The Plaintiff, Pinnacle, is a Delaware LLC with its principal place of business in Illinois. Compl., Doc. No. 149, ¶ 1. Pinnacle’s sole member is Marsha Forsythe-Fournier, a citizen of Illinois. Id. Defendant, the Trust, is an Arizona trust owned by the Jerry and Vickie Moyes family, citizens of Arizona that own various businesses in the transportation, entertainment, and real estate development industries and this collection of businesses are referred to as the “Moyes Group.” Id. at ¶ 2.

Non-party MFC Investments, LLC (hereinafter “MFC”), is a Nevada LLC jointly formed by Pinnacle and the Trust as a 50-50 joint venture for the purpose of loaning money to, and managing the health club operations of a separate non-party Xeptor, LLC (“Xeptor”), an entity which owned and operated 22 health clubs in Arizona.

Non-party Deer Valley Capital, LLC (hereinafter “Deer Valley”) is a part of the Moyes Group, and is an Alaska LLC with its principal place of business in Arizona. Deer Valley is the Trust’s designated Manager under the LLC Operating Agreement for non-party, MFC.

Non-party Carefree Capital Investments, LLC (“Carefree”), is a Nevada LLC with its principal place of business in Arizona. Carefree’s sole member is the Trust. Compl. ¶ 4.

2. Procedural Background

On July 29, 2008, Pinnacle filed a complaint against the Trust, Deer Valley, and Carefree.1 [Doc. No. 1.] On April 25, 2011, Pinnacle filed a First Amended Complaint (hereinafter “FAC”), [Doc.
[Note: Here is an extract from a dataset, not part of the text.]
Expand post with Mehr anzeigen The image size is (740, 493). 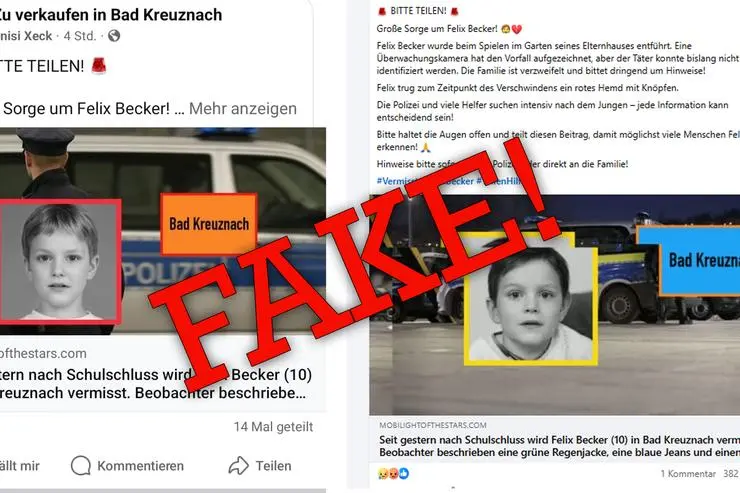[x=243, y=109]
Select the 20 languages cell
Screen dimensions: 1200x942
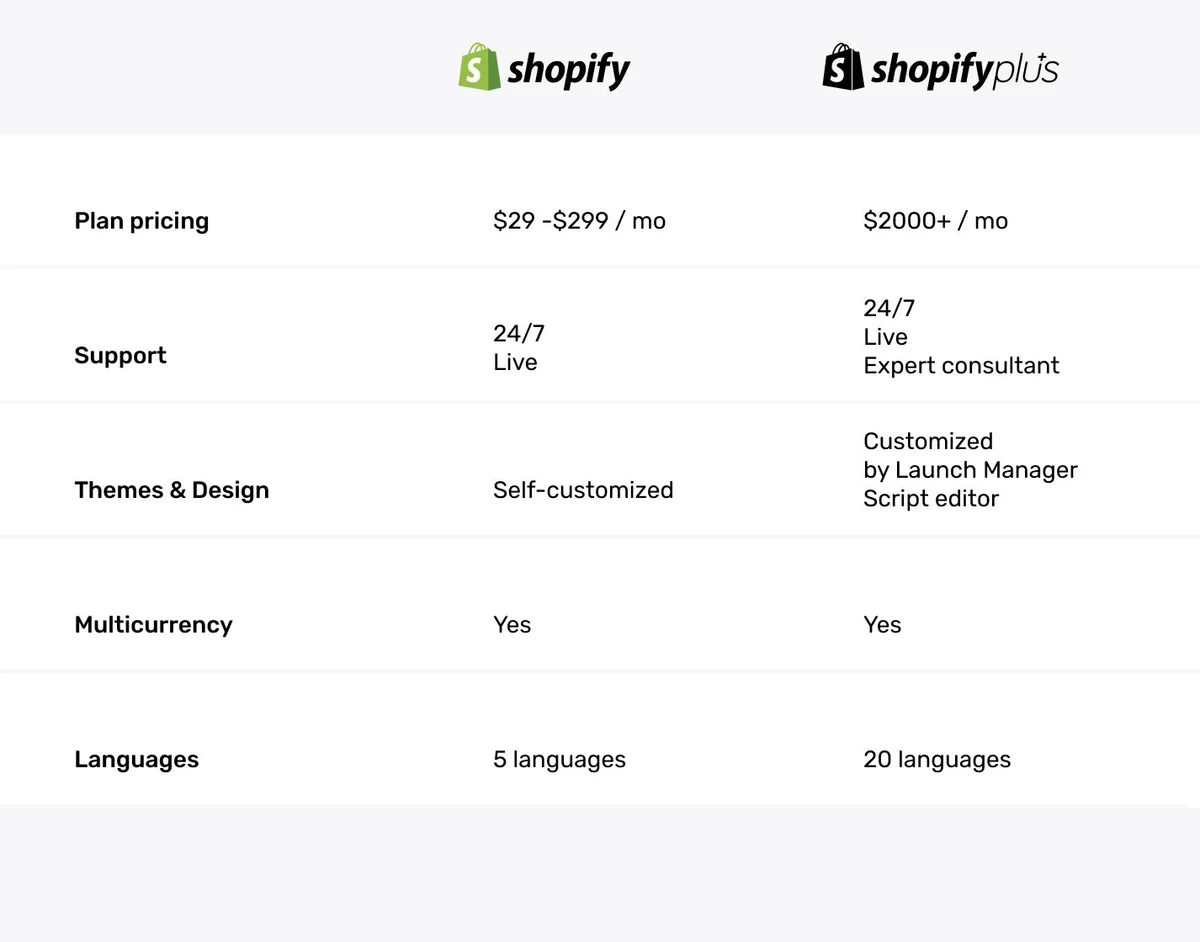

No. 149], naming only the Trust.

In this action, Pinnacle seeks: (i) a judicial declaration that Pinnacle and the Trust entered into a valid and enforceable Buy-Out Agreement whereby the Trust agreed to purchase Pinnacle’s entire 50% interest in MFC; (ii) judicial enforcement of the Buy-Out Agreement; (iii) immediate payment to Pinnacle of all of the consideration due to Pinnacle under the BuyOut Agreement; and (iv) compensatory and punitive damages for the Trust’s alleged fraudulent conduct in connection with MFC and Xeptor.

The Trust in turn has asserted five counterclaims2 against Pinnacle in this case and seeks damages in the amount of [1082]*1082approximately $14.7 million.3 The Trust’s alleged damages are broken into three categories: Operation Damages,4 Lease Damages,5 and Lost Incentive Fees. Id.

3. Factual Background

The following description is taken from the parties’ pleadings and is not to be construed as findings of fact by the Court.
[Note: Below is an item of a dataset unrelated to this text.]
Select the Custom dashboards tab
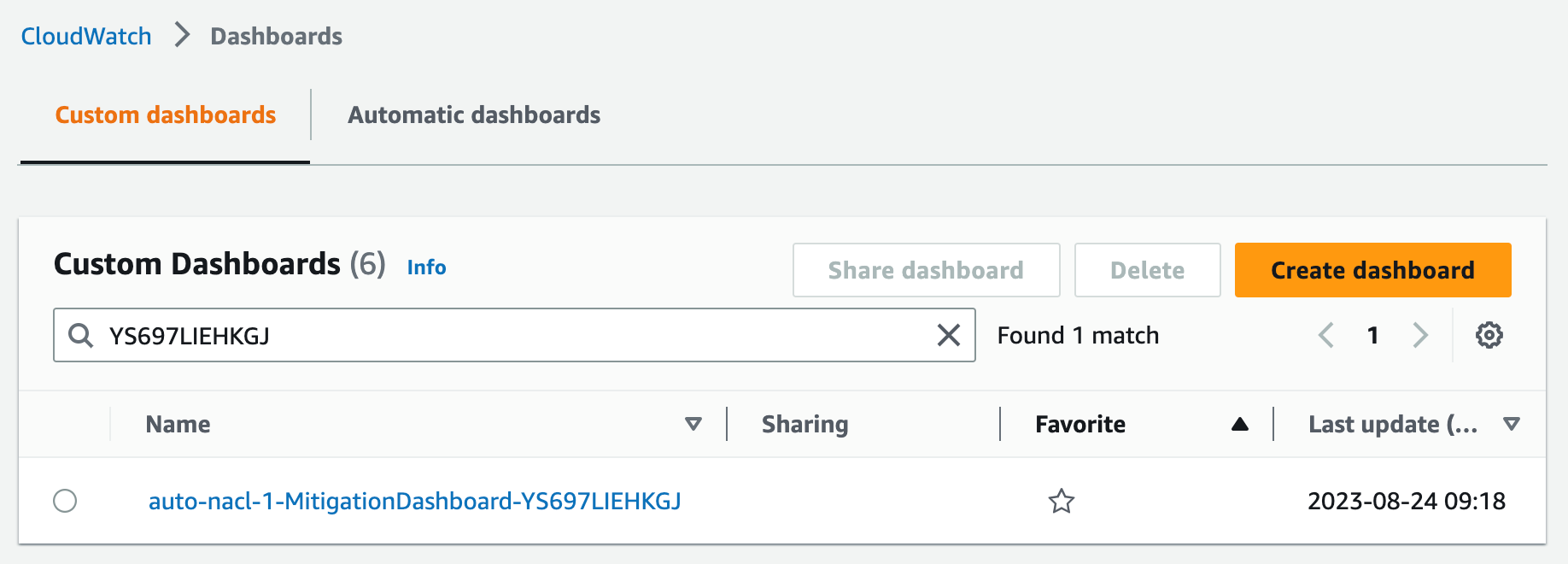Viewport: 1568px width, 564px height. point(165,115)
During the summer of 2007, Pinnacle and the Trust organized MFC for the purpose of providing capital to Xeptor, which owned Arizona fitness and health clubs in financial trouble.6 Compl., Doc. No. 169, ¶ 13. In October 2007, Pinnacle and the Trust executed MFC’s Operating Agreement (“Operating Agreement”), which was made effective August 6, 2007. Id. ¶ 14. The Operating Agreement provides that Pinnacle and the Trust own MFC 50/50 and are jointly responsible for managing Xeptor’s business affairs. Id. The Operating Agreement also contains a forum selection clause (“FSC”), which states:

Any initiation of legal proceedings arising out of, related to, or in connection with the interpretation of enforceability of the [Operating] Agreement or rights or remedies under the Act shall be brought in a U.S. District Court located in San Diego, California. (Operating Agreement. § 20.18.)

In October 2007, MFC and Xeptor also entered into a Second Amended and Restated Management, Loan and Standstill Agreement (the “MSA”) effective as of August 6, 2007, pursuant to which MFC agreed to, among other things, manage the business of Xeptor and advance funds to Xeptor to run the fitness clubs through January 10, 2008, with the potential for MFC to acquire the assets of Xeptor. [1083]*1083Thereafter, Xeptor and its members executed promissory notes with MFC, in the amount of $5.5 million, which Xeptor and its members promised to repay.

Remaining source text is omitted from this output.